You may be able to repeat a telephone number right after you hear it and remember the telephone number of your childhood home, but cannot remember your son’s current telephone number, no matter how many times you struggle to learn it.
As the dementia advances, no aspect of memory is spared. The person may forget even the most basic personal facts like what line of work he previously performed, or the city in which he was born, or the ages of his children. Eventually, and most tragically, he may be unable to figure out his relationships to his wife and children and regards them as strangers.
You have Dementia if:
– You have serious memory impairment you are unable to learn new things, or recall facts or events, or recognize people you previously knew.

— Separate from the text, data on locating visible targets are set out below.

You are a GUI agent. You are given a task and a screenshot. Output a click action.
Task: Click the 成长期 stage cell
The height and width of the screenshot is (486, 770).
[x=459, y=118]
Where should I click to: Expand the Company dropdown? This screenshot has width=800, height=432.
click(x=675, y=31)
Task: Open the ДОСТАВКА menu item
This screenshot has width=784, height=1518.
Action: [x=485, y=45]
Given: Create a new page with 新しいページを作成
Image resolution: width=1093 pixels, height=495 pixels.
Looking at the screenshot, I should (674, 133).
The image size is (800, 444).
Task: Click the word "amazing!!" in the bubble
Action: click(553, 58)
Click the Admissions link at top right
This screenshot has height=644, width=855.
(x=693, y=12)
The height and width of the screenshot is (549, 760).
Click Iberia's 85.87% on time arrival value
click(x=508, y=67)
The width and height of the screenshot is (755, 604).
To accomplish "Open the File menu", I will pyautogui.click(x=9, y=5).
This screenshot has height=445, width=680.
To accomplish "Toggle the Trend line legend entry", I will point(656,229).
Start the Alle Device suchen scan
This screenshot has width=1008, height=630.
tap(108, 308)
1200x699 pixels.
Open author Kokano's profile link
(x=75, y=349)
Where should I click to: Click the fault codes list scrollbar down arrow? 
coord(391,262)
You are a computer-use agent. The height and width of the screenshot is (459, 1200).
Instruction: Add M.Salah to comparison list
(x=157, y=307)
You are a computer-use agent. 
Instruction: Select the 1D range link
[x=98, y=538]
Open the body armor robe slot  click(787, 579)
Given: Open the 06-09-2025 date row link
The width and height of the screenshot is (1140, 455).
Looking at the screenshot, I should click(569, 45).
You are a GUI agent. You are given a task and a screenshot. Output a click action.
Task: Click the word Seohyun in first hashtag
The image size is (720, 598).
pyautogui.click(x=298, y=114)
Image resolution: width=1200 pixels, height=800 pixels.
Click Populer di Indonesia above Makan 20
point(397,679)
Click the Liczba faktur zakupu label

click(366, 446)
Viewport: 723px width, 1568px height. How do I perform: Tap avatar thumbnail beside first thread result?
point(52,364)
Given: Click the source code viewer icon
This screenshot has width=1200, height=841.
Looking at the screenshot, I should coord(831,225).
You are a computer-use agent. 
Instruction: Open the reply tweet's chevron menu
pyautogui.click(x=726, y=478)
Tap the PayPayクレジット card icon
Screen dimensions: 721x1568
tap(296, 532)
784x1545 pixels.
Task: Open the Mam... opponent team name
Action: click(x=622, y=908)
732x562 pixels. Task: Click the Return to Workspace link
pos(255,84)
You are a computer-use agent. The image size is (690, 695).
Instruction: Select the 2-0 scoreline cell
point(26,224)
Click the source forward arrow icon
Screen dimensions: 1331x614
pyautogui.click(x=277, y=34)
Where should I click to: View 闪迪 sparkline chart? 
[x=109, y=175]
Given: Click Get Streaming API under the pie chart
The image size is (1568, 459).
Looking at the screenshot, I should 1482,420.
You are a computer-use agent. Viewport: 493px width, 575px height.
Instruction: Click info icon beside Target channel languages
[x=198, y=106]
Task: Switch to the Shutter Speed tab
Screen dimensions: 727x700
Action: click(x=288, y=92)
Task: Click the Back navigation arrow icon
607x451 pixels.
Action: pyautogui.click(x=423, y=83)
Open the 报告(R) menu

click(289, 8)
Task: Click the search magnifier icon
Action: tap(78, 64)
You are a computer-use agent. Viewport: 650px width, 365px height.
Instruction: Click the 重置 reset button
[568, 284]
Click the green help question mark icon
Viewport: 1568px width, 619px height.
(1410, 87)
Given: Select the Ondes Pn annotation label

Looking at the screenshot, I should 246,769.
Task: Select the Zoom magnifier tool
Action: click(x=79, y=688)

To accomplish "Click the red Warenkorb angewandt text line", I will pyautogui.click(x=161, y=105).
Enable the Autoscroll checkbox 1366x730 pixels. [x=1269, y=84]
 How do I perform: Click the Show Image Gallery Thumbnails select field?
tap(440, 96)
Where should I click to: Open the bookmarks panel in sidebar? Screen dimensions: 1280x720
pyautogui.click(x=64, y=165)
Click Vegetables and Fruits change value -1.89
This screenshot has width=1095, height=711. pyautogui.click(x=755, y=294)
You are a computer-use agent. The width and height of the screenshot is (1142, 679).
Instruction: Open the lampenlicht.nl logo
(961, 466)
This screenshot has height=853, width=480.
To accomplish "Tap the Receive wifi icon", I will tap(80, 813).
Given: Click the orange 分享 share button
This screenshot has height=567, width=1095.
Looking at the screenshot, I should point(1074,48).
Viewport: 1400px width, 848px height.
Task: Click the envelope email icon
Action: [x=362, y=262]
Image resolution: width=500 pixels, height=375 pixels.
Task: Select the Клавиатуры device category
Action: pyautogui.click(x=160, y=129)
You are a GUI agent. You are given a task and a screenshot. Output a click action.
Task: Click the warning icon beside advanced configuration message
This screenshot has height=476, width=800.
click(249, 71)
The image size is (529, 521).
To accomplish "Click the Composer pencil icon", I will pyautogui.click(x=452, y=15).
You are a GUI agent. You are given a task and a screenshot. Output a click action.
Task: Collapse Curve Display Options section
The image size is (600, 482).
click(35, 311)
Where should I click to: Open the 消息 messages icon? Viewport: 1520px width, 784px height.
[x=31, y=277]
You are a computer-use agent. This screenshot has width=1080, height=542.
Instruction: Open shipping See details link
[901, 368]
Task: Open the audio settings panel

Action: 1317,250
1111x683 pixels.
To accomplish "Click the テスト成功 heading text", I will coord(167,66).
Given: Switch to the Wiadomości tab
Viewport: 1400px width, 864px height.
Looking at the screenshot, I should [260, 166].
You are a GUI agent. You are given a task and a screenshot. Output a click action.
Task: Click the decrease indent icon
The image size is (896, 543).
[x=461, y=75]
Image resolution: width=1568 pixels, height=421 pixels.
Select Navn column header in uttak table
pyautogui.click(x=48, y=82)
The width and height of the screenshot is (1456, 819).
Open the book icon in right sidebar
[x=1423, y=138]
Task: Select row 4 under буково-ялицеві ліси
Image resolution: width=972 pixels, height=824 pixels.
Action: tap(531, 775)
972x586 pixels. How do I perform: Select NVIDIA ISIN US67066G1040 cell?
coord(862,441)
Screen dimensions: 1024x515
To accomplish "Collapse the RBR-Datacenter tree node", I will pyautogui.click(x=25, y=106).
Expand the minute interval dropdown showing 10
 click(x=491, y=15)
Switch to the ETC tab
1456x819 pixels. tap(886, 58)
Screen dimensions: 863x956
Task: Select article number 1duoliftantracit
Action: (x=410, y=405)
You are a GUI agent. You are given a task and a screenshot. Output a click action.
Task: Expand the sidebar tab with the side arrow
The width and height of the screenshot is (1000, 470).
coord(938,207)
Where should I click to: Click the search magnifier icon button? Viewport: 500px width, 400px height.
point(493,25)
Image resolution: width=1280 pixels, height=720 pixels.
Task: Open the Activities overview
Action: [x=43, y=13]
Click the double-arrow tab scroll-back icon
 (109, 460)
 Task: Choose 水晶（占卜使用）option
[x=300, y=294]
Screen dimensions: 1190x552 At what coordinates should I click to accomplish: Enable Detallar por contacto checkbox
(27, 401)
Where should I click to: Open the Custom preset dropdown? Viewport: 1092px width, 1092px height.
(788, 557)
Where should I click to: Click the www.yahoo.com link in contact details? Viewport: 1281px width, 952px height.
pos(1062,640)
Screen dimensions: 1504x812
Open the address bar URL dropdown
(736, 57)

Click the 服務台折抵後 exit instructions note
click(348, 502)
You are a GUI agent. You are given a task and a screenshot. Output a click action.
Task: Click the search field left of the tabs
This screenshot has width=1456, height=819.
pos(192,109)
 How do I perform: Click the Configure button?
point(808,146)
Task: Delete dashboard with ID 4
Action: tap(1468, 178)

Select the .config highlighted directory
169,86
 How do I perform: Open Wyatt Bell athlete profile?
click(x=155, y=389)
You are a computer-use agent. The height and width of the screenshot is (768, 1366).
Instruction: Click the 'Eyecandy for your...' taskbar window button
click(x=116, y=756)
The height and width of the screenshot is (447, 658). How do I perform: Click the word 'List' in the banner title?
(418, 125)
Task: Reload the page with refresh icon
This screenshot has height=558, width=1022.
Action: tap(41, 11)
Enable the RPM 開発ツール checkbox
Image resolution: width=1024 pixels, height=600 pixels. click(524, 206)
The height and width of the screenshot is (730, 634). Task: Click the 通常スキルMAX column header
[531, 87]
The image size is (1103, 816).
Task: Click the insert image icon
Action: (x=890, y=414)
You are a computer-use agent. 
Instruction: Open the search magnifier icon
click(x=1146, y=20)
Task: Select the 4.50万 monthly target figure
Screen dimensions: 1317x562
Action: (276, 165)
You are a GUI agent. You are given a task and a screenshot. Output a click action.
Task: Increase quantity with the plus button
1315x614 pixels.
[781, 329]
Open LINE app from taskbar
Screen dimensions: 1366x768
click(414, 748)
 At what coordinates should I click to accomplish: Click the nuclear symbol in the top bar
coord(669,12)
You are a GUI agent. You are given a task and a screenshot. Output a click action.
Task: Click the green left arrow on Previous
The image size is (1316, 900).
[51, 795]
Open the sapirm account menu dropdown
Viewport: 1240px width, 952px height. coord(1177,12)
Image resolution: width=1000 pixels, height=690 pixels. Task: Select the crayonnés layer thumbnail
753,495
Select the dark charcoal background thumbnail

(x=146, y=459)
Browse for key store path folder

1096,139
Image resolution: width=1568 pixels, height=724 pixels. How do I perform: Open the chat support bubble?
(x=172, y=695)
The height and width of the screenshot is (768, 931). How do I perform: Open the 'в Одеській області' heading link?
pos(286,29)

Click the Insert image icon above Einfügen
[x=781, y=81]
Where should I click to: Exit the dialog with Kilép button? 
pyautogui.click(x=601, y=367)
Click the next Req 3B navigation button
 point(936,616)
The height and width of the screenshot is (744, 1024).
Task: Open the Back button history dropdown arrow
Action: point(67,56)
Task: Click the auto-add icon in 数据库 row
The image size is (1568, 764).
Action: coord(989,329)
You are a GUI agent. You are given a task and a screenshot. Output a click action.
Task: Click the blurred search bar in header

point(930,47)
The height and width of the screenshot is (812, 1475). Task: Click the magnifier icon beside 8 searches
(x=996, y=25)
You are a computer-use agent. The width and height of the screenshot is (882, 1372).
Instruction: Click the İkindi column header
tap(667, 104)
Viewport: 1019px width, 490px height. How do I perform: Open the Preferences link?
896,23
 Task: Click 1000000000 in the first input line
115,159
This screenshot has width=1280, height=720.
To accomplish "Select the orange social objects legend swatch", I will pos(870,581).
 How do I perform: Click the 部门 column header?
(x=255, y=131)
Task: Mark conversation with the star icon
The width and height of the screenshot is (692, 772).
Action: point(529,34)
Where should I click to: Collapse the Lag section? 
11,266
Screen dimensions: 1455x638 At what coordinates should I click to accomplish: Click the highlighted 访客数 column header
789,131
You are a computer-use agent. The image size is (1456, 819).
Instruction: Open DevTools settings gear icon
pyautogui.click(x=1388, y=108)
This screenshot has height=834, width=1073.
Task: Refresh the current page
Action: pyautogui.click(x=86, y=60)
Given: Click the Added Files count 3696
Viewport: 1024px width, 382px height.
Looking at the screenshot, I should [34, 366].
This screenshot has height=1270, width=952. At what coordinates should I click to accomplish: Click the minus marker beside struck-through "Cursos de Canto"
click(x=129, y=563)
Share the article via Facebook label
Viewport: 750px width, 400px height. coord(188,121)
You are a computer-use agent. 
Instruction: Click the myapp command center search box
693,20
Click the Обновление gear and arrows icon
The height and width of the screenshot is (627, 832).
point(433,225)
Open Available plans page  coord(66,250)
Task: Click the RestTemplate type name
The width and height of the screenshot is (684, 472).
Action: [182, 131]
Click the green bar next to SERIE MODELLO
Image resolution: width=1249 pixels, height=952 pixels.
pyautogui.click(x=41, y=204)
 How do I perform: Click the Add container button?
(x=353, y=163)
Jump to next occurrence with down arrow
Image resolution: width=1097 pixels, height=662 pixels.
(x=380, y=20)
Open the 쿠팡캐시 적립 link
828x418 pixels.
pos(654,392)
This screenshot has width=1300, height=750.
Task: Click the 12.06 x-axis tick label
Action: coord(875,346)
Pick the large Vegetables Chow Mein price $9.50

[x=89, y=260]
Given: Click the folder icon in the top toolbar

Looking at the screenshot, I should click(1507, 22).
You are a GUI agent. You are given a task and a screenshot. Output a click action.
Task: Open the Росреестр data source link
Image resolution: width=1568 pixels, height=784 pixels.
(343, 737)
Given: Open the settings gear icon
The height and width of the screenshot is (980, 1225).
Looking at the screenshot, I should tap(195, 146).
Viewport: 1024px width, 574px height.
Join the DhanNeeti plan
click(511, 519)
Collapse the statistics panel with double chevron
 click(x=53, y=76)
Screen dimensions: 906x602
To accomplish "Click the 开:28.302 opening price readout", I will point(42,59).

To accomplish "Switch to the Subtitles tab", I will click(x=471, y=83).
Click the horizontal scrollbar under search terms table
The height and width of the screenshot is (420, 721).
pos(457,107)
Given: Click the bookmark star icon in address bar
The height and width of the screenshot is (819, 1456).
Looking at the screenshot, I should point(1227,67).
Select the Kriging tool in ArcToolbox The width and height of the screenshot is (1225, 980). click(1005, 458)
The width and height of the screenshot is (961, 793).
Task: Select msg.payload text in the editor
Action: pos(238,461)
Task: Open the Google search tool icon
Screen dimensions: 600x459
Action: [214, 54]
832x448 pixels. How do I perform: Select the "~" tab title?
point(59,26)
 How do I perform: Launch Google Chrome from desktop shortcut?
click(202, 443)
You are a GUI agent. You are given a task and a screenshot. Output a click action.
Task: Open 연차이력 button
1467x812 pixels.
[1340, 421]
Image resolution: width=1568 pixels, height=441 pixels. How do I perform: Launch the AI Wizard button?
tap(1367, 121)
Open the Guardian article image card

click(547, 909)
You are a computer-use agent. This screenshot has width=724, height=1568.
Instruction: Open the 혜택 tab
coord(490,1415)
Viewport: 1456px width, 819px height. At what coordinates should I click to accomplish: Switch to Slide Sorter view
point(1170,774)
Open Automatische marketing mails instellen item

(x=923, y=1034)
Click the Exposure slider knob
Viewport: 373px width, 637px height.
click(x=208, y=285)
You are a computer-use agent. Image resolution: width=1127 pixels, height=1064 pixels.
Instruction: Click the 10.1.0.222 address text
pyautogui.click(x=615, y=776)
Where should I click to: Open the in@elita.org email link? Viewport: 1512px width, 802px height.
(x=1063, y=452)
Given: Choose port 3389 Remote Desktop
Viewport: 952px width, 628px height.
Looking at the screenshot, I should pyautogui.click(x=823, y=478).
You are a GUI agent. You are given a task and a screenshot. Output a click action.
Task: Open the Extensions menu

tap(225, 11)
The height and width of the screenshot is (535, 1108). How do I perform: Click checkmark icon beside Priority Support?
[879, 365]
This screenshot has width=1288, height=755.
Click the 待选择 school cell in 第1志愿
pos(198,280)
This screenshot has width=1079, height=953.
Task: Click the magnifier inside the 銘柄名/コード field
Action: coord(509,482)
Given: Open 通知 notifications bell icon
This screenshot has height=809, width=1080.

– Difficulty understanding other’s people speech or in being understood by them.
– Inability to recognize objects despite being able to see, hear, touch, taste, or smell them.
– Inability to integrate complex motor activities despite having the muscular strength and coordination to do them.
Causes of Dementia
Dementia always has as its underlying cause either a medical condition or the impact of a substance. Don’t make mistake of attributing severe memory problems and other serious intellectual deficits occurring on an elderly family member to the inevitable ravages of time. A thorough medical evaluation is always essential to see if the underlying problem can be corrected. Here is a list of Dementia causes:
– Alzheimer’s Disease
– Vascular Dementia
– Dementia Related to AIDS
– Dementia due to Parkinson’s Disease
– Dementia Caused by Alcohol
– Dementia Caused by Other Substances
How to cure Dementia
People with Dementia are sensitive to daily stress, emotional, environmental, and physical and are especially prone to develop Delirium. The best cure for Delirium is to prevent its occurrence. Delirium prevention includes making sure that people with Dementia are healthy, well nourished, and well hydrated, live in a quit, well lit, uncrowded, safe, well structured environment with orienting clues such as windows, clocks, calendars, and pictures of family members, and take their medications regularly and at doses that reflect age, size, medical status, and other medicines that are also being taken.
Timely intervention is needed to prevent a reversible Dementia from turning into a irreversible one and to reduce the further progression of cognitive impairment. Although there are no cures for the underlying cause of Alzheimer’s Dementia, there are two medications Cognex and Aricept that may be helpful in temporarily slowing the loss memory.
There is also some evidence that high doses of vitamin E may reduce damage to brain cells. Researchers are currently hard at work in their search for a medication that will address the underlying cause and stop this ravaging disease in its tracks.
A Number of treatments are available to address the associated symptoms that often go along with the Dementia. Depression is an especially common complication and can be markedly improved with antidepressant medication, usually at much lower doses than used in younger and healthier patients.
Although people with Dementia often have trouble falling asleep and staying asleep, sleeping pills should be used not at all or only very briefly because of their potential for triggering memory loss, falls, or Delirium. The use of low doses of trazodone seems to the least risky of the available choices. The agitation and psychotic symptoms that sometimes accompany Dementia respond well to anti psychotic medications. Mood stabilizing drugs are also sometimes useful in reducing aggressive behavior and agitation.